900 million users are undoubtedly an asset, but they also represent a liability. In the past, internet companies dreaded having no users; today, AI companies are starting to fear an excessive number of people using their services for free.
Reuters reported that 80% of Anthropic’s revenue stems from enterprise clients, whereas only 40% of OpenAI’s does.
Anthropic’s official website disclosed that in February 2026, the company had over 500 clients with annualized spending exceeding $1 million; by April, this figure had surpassed 1,000, doubling in less than two months.
Annualized spending does not imply that clients have already disbursed $1 million in cash; it is an annualized projection. For instance, if an enterprise client spends $100,000 on Claude this month, it would be annualized to $1.2 million.
Such high-spending enterprise clients are worth thousands of ordinary individual subscribers.
Furthermore, as of March 2026, Anthropic accounted for over 73% of companies purchasing AI tools for the first time, while OpenAI only held 26%.
OpenAI resembles an airline with 900 million passengers, but many are purchasing discounted tickets. Anthropic is akin to a business-class airline with significantly fewer passengers, but each seat commands a hefty price.

Coding: The Simplest Scenario to Validate AI Commercialization
Why can Anthropic so swiftly tap into enterprise budgets?
A pivotal answer lies in: Coding.
Programming currently stands as one of the most mature 2B scenarios for AI commercialization.
The rationale is straightforward.
Whether AI composes high-quality articles is subjective.
Whether AI crafts compelling PPTs is subjective.
Whether AI offers engaging chat companionship is subjective.
But code is unforgiving. It either functions or it doesn’t.
Anthropic’s official website disclosed in December 2025 that Claude Code’s run-rate revenue reached $1 billion six months after its public release.
This elucidates why Anthropic can sustain higher-quality revenue with a smaller user base.
Claude Code is not merely a tool; it is evolving into an integral part of enterprise production systems. And enterprises are most inclined to pay for production systems.
However, OpenAI is not lagging far behind. Recently, it is re-entering the coding arena with Codex.
This is quite a dramatic turn of events.
The inaugural AI programming model was actually developed by OpenAI itself. In 2021, OpenAI unveiled the initial Codex; GitHub Copilot also initially leveraged OpenAI Codex technology in its early stages. However, following ChatGPT’s meteoric rise, OpenAI’s focus shifted entirely to the universal chat portal.

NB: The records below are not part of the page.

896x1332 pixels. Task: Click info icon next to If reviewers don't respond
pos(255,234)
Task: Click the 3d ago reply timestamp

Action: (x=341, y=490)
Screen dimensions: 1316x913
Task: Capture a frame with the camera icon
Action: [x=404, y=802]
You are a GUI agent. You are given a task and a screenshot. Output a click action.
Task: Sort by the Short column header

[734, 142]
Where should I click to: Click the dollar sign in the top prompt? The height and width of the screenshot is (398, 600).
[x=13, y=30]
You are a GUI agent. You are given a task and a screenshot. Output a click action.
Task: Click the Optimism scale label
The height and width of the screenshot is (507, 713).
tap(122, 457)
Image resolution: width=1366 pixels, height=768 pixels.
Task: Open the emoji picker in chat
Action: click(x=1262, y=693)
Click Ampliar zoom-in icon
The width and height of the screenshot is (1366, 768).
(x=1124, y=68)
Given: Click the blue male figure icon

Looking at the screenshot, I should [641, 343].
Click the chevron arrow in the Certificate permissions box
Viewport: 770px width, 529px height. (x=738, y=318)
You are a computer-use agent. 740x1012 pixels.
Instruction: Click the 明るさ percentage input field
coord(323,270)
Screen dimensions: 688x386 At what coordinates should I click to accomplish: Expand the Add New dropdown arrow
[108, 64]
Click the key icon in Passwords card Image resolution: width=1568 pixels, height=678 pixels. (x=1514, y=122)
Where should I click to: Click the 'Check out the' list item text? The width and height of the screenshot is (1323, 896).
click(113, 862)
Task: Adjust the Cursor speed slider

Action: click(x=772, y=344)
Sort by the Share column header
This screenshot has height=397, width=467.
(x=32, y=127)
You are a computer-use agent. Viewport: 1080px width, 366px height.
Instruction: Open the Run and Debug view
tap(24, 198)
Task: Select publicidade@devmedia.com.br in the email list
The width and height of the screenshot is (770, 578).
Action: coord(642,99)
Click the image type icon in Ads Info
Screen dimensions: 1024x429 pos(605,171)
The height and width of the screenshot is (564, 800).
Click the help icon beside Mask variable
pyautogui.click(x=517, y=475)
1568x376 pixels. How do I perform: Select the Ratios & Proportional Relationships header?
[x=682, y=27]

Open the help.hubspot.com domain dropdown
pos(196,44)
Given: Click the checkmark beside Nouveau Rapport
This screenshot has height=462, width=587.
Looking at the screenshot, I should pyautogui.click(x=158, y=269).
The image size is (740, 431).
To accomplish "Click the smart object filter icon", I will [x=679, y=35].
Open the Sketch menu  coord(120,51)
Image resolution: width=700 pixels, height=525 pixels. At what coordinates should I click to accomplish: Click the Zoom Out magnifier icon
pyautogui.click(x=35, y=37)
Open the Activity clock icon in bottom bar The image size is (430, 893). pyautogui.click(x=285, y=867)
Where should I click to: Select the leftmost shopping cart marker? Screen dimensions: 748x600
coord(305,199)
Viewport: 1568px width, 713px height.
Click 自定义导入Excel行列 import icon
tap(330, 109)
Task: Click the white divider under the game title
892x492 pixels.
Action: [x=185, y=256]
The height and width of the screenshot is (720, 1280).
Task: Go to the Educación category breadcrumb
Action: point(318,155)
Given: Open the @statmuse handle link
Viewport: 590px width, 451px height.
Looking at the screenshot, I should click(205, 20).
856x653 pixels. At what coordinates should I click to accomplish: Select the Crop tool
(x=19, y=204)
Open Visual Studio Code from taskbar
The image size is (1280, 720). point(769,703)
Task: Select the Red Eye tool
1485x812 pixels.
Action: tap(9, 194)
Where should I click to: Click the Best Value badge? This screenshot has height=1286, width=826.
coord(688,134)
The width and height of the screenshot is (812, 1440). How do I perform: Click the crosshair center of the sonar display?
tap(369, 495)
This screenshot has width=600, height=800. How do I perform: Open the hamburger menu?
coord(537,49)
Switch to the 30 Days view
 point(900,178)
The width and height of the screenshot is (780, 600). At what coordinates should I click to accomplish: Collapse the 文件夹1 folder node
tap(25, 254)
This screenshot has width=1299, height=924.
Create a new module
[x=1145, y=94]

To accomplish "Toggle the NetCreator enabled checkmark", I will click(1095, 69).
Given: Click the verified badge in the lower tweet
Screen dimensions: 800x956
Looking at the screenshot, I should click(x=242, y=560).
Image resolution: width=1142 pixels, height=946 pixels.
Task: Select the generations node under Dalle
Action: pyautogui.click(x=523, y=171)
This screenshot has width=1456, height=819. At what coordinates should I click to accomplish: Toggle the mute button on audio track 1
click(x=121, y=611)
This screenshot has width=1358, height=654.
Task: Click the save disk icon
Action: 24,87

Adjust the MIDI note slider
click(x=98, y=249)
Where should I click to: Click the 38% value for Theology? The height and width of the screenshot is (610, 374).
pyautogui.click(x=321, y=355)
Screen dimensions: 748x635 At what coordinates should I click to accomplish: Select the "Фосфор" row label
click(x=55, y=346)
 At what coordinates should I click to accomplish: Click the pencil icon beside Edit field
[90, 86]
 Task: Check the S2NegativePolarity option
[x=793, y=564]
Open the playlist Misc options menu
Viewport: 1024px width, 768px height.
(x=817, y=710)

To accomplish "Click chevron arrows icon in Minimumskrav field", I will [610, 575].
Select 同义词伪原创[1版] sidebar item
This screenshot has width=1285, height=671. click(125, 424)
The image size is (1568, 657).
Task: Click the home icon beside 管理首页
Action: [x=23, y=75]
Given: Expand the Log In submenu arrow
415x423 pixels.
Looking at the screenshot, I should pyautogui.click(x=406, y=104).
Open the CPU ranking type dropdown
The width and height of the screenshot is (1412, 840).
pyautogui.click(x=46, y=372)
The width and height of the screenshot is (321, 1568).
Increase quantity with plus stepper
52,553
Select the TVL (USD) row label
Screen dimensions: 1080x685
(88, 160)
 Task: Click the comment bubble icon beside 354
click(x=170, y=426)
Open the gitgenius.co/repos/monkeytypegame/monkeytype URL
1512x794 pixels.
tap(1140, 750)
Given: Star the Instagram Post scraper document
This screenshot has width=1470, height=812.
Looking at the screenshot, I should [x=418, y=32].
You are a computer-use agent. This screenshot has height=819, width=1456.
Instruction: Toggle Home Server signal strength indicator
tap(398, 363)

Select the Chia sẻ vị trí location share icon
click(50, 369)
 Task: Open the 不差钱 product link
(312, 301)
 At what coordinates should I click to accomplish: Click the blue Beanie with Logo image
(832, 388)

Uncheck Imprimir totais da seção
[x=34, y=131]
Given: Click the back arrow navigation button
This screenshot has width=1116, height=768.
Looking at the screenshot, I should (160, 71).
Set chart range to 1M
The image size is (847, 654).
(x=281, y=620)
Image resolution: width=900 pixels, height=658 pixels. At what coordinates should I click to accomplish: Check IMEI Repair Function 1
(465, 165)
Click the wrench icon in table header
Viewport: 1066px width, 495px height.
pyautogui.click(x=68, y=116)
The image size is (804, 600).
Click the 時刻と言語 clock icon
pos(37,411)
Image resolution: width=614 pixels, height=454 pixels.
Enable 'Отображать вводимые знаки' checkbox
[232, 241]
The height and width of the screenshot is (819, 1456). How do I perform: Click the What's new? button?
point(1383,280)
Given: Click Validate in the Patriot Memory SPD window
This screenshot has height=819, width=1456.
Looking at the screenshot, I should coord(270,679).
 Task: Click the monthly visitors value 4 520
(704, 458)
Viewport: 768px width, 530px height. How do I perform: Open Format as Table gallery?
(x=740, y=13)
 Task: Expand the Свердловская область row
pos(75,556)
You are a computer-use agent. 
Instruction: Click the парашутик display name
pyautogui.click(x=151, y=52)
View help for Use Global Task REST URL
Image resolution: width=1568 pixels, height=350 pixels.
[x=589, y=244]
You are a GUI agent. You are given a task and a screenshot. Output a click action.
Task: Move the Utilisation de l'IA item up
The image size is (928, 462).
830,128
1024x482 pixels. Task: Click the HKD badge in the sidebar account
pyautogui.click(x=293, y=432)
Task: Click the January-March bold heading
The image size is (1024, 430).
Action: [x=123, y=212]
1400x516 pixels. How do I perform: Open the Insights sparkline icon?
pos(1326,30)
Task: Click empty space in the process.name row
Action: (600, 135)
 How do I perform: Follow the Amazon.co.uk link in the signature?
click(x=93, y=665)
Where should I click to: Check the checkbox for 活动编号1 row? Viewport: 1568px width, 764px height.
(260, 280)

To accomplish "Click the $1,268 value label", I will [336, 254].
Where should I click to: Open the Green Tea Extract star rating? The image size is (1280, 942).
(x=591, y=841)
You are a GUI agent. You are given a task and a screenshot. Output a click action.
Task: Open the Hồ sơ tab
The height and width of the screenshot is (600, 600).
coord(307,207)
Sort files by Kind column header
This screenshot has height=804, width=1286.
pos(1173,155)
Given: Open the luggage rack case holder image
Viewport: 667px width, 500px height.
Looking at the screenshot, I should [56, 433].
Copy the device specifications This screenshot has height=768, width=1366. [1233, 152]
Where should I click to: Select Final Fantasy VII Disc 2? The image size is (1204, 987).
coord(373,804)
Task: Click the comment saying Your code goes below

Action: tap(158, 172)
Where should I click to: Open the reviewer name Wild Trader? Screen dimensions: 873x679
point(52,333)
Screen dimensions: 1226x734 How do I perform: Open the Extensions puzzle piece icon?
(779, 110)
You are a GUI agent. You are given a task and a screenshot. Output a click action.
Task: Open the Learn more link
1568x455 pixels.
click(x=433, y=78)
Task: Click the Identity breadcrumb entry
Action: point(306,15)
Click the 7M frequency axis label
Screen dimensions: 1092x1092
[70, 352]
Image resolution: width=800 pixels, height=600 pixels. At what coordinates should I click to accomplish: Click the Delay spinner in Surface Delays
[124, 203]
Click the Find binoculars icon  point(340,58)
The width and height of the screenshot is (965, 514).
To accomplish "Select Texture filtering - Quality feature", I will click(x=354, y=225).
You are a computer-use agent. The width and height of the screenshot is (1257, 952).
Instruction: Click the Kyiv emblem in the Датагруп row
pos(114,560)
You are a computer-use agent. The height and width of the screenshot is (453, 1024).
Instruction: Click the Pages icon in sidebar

What Claude Code capitalized on was the void left by OpenAI’s strategic pivot in focus over the past few years.
In September 2025, Codex’s usage was merely about 5% of Claude Code’s; by January 2026, it had caught up to 40%. In April 2026, Codex’s weekly active users surpassed 4 million, and its annualized revenue also exceeded $1 billion in early 2026.
The formidable aspect of OpenAI is that once it reallocates its resources, its catch-up pace is remarkably swift.
According to reports, OpenAI also envisions integrating ChatGPT, Codex, and a built-in browser into a unified desktop application capable of autonomously executing complex tasks for users.
This represents an endeavor to upgrade ChatGPT from a mere chat portal to an Agent operating system capable of orchestrating Codex, browsers, local computers, and cloud services.
AI influencer Kuai Dao Qing Yi posits that Codex’s evolution signifies a direction where AI programming tools are genuinely transitioning from being “developer-exclusive” to “accessible to the general populace.”
Therefore, Codex’s resurgence is not merely OpenAI filling the void in AI programming; it is also a pivotal leap in attempting to convert its 900 million chat users back into productive users.